Noche azulona de locura: el Getafe desafía al reloj, supera a LaLiga y cierra con un golpe maestro

El Getafe vivió un final de mercado tan tenso como imprevisible. El límite estaba fijado a las 23:59, y a partir de las 00:00 todo quedaba automáticamente cerrado. Ese margen tan ajustado convirtió las últimas gestiones en una auténtica carrera contra el reloj. Entre llamadas, correcciones de documentos y la presión constante de LaLiga, el club consiguió completar todas sus operaciones… y además sorprendió con la llegada del serbio Veljko Birmancevic, un fichaje que nadie veía venir y que terminó siendo el gran golpe de la noche.

El Getafe reforzó su delantera con Luis Vázquez, un delantero potente y con carácter competitivo, y con Martín Satriano, un atacante dinámico, intenso y con capacidad para castigar a las defensas al espacio. También se incorporó Zaid Romero, una apuesta trabajada con tiempo, pensada para ampliar recursos ofensivos y fondo de armario.

En defensa, el club añadió solidez y proyección con Sebastián Boselli, un futbolista joven, con personalidad y buen manejo de los duelos, que llega para aumentar la competencia atrás y darle más variantes al entrenador. Su llegada encaja en la idea de construir un bloque duro, intenso y difícil de superar.

Y cuando parecía que el mercado estaba cerrado para los azulones, apareció el nombre que cambió el guion: Veljko Birmancevic. El extremo serbio aporta velocidad, desborde, uno contra uno y llegada al área. Su inscripción se convirtió en un ejercicio de precisión absoluta, porque cualquier error o retraso habría dejado la operación fuera de plazo. El Getafe lo consiguió justo antes del cierre oficial, convirtiéndolo en la incorporación más comentada de la noche.

Para poder inscribir a todos los refuerzos, el club tuvo que liberar espacio. Yvan Neyou salió rumbo al Al-Okhdood, una operación ya prevista y necesaria para ajustar masa salarial y roles dentro del vestuario. También se produjo la salida de Christantus Uche, cuyo traspaso al Crystal Palace dependía de que el club inglés ejecutara la cláusula correspondiente. Ese pago fue clave para que la operación pudiera cerrarse y para que el Getafe ganara margen en su límite salarial.

El Getafe tuvo que lidiar con un control económico extremadamente estricto. LaLiga revisó con lupa las operaciones, especialmente las que afectaban al límite salarial y a la forma de computar las cláusulas y traspasos. El club se vio obligado a ajustar cifras, revisar contratos y afinar cada detalle para cumplir con todos los requisitos. La inscripción de Birmancevic fue el mejor ejemplo: cada minuto contaba y no había espacio para el más mínimo fallo.

El cierre a las 23:59 no dejó margen para errores.

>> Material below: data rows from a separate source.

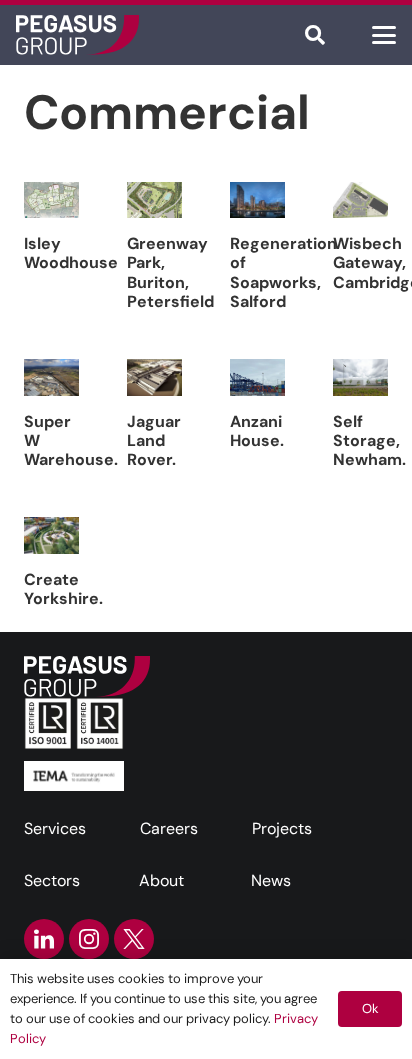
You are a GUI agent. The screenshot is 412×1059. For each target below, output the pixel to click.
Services (55, 828)
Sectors (52, 880)
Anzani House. (257, 431)
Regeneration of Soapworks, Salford (283, 272)
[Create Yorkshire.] (51, 535)
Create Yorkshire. (63, 589)
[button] (315, 35)
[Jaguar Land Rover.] (154, 377)
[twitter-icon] (134, 939)
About (161, 880)
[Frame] (77, 35)
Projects (282, 828)
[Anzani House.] (257, 377)
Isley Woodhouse (71, 253)
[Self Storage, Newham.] (360, 377)
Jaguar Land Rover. (154, 440)
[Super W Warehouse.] (51, 377)
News (271, 880)
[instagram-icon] (89, 939)
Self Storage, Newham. (369, 440)
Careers (169, 828)
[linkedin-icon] (44, 939)
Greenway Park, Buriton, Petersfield (170, 272)
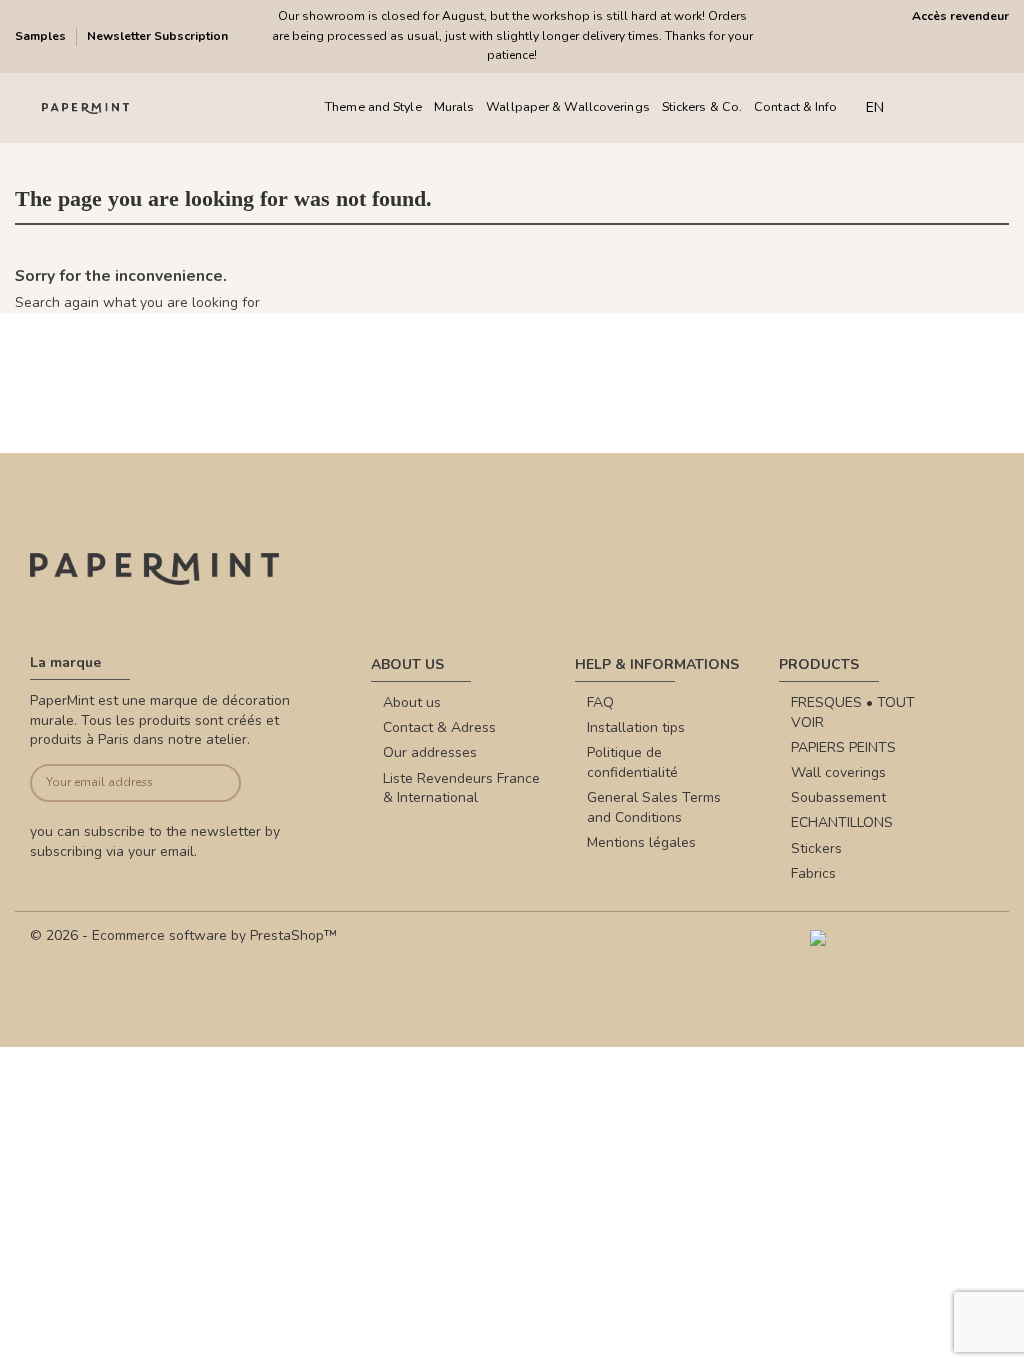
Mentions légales (641, 842)
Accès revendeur (960, 16)
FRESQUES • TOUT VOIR (853, 712)
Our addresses (430, 752)
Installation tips (636, 727)
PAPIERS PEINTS (843, 747)
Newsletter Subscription (157, 36)
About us (412, 702)
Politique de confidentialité (632, 762)
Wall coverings (838, 772)
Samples (42, 36)
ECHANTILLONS (842, 822)
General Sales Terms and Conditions (654, 807)
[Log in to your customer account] (961, 107)
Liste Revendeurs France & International (461, 788)
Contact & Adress (439, 727)
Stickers (816, 848)
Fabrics (813, 873)
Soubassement (838, 797)
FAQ (600, 702)
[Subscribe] (218, 783)
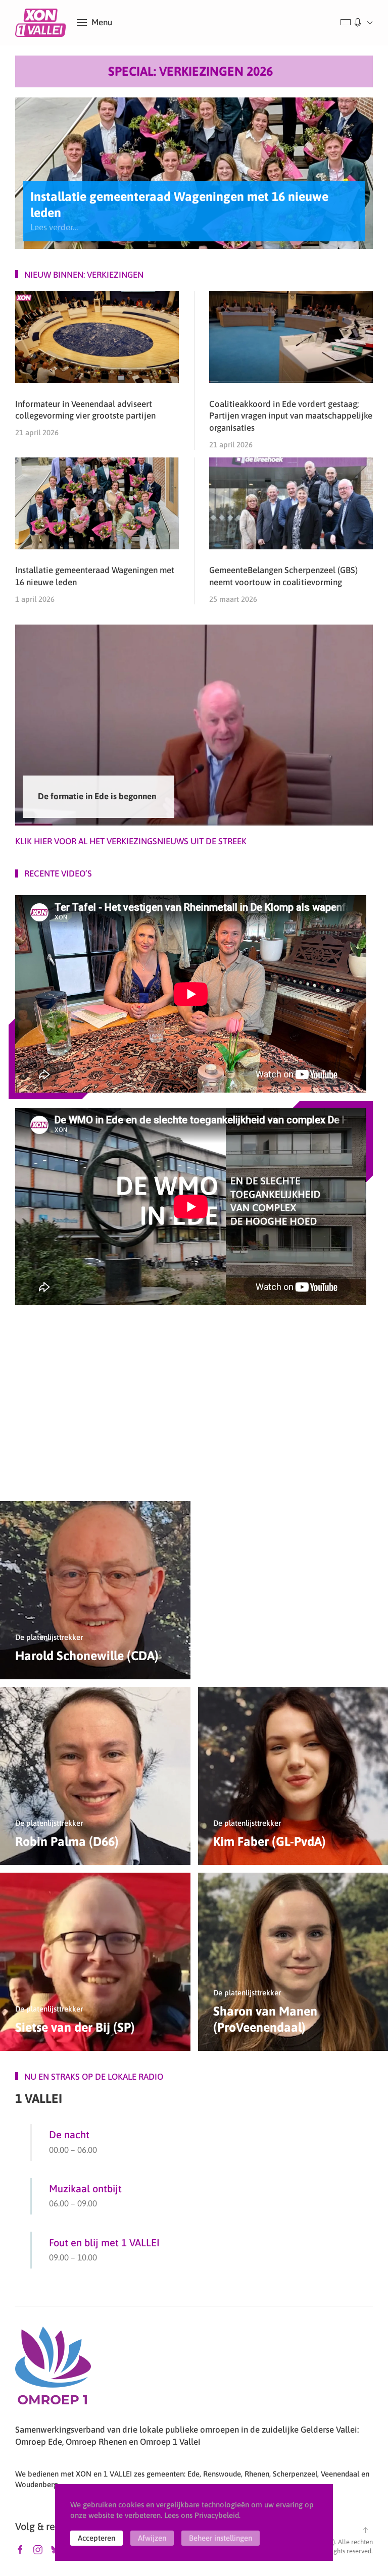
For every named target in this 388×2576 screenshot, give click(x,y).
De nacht (69, 2134)
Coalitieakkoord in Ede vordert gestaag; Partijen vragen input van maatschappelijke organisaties (290, 416)
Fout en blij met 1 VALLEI (104, 2242)
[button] (94, 22)
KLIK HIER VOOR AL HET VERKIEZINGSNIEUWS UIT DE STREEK (131, 841)
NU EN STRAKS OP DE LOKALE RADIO (93, 2077)
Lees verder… (54, 227)
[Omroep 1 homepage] (53, 2369)
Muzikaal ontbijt (85, 2188)
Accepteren (96, 2538)
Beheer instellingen (220, 2538)
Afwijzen (152, 2538)
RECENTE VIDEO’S (58, 873)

A las 00:00, todo estaba cerrado. Y el Getafe logró entrar a tiempo.

El Getafe ha completado un mercado intenso, lleno de tensión y con un final digno de thriller. Ha reforzado defensa y ataque, ha liberado espacio donde era necesario y ha demostrado que, incluso bajo presión máxima y con el reloj en contra, puede moverse con ambición y determinación.